■ **EXERCISE INSTRUCTIONS**: The line containing "You are a computer-use" marks the start of the required copy, which runs to the final line of the entries; return those lines exactly, without any pictures.

■ **RECORDS SHOWN**:
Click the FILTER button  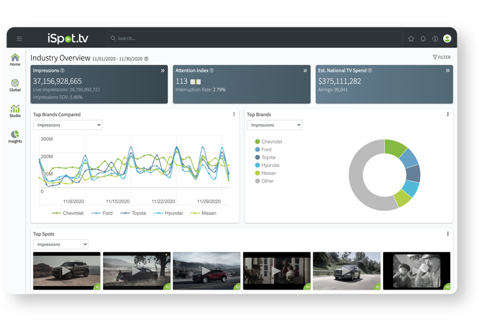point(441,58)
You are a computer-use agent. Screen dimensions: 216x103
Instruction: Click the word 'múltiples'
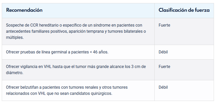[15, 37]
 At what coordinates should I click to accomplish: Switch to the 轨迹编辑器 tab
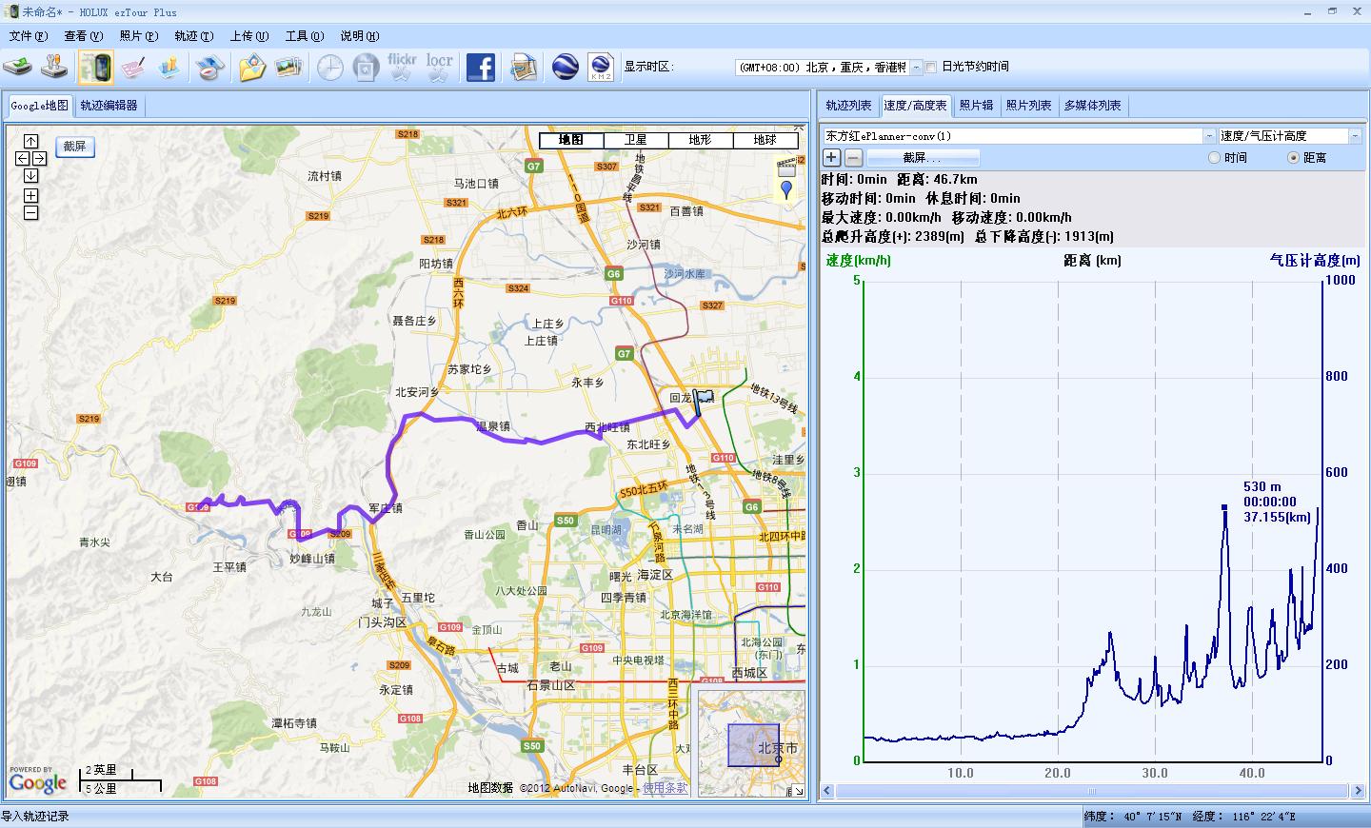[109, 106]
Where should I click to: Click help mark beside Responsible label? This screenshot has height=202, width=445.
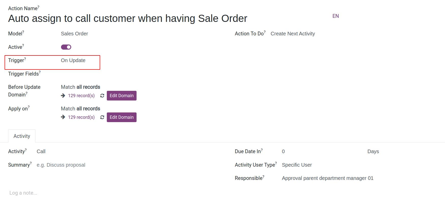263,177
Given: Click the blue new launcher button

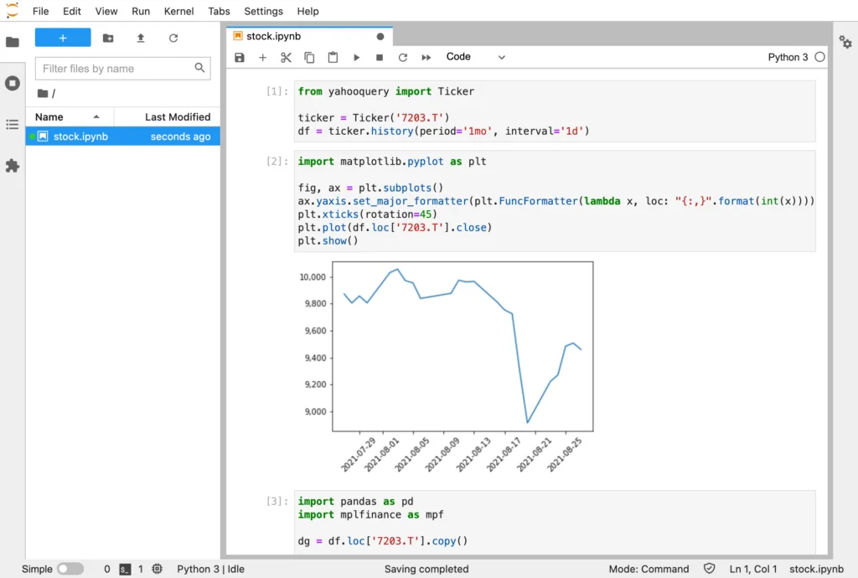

■ **TASK ANSWER**:
You are a computer-use agent. Screen dimensions: 216x103
Instruction: Click the word 'múltiples'
[15, 37]
 At what coordinates should I click to accomplish: Switch to the 轨迹编辑器 tab
[109, 106]
Where should I click to: Click help mark beside Responsible label? This screenshot has height=202, width=445.
263,177
Given: Click the blue new launcher button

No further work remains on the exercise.